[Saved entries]
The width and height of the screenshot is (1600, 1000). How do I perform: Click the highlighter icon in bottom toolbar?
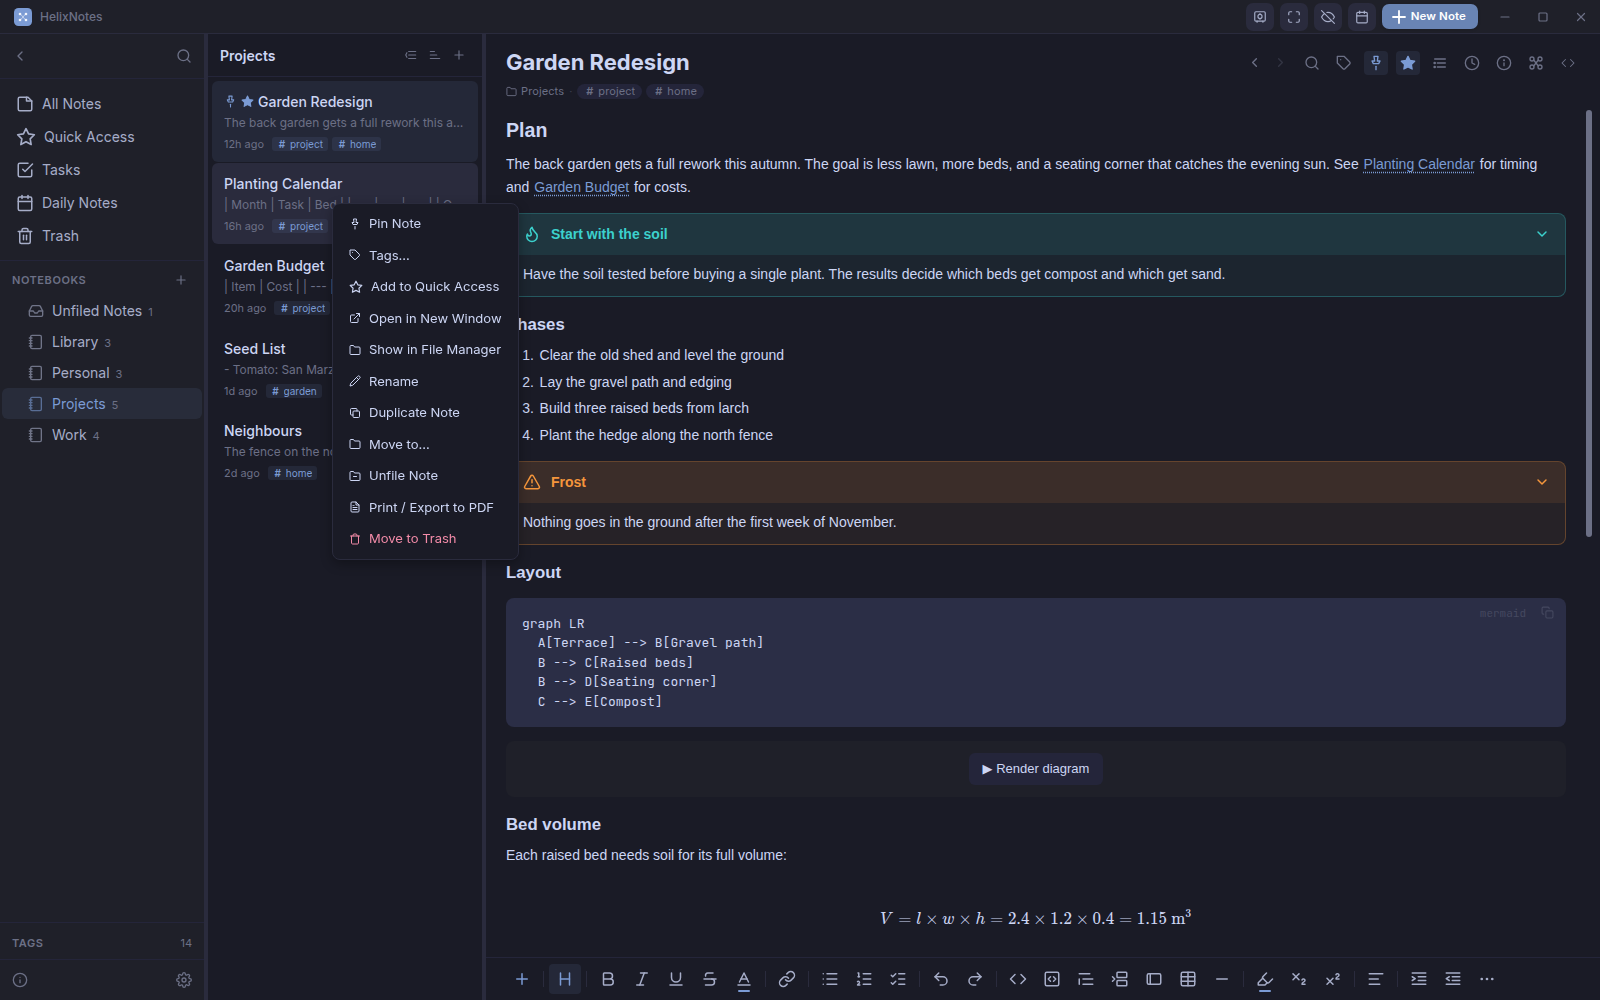[1265, 979]
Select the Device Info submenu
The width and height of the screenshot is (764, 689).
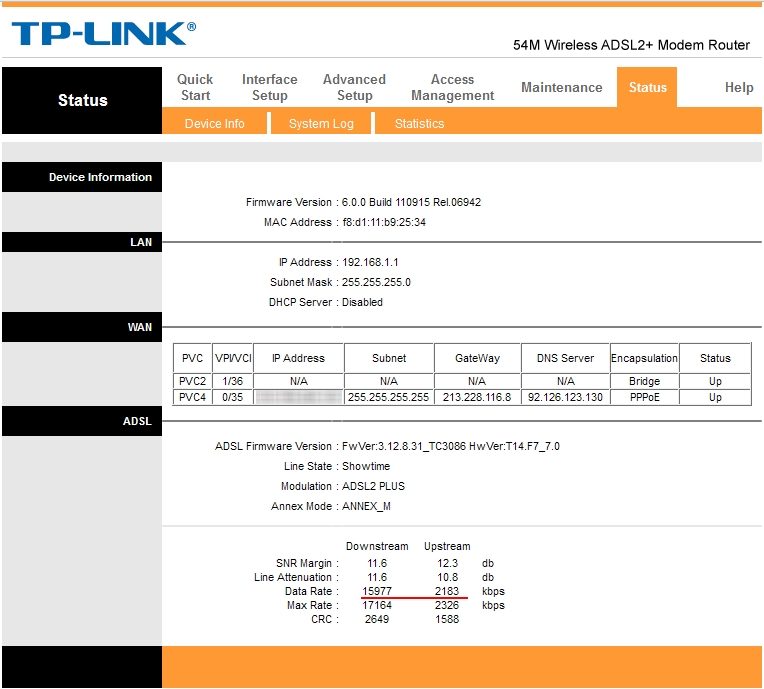[214, 124]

[TASK] From the line with "Select the Device Info submenu" to the final line of the records, inclusive, set down the lines exactly and add nothing; leave every picture out.

[YOUR SOLUTION]
Select the Device Info submenu
The width and height of the screenshot is (764, 689).
[214, 124]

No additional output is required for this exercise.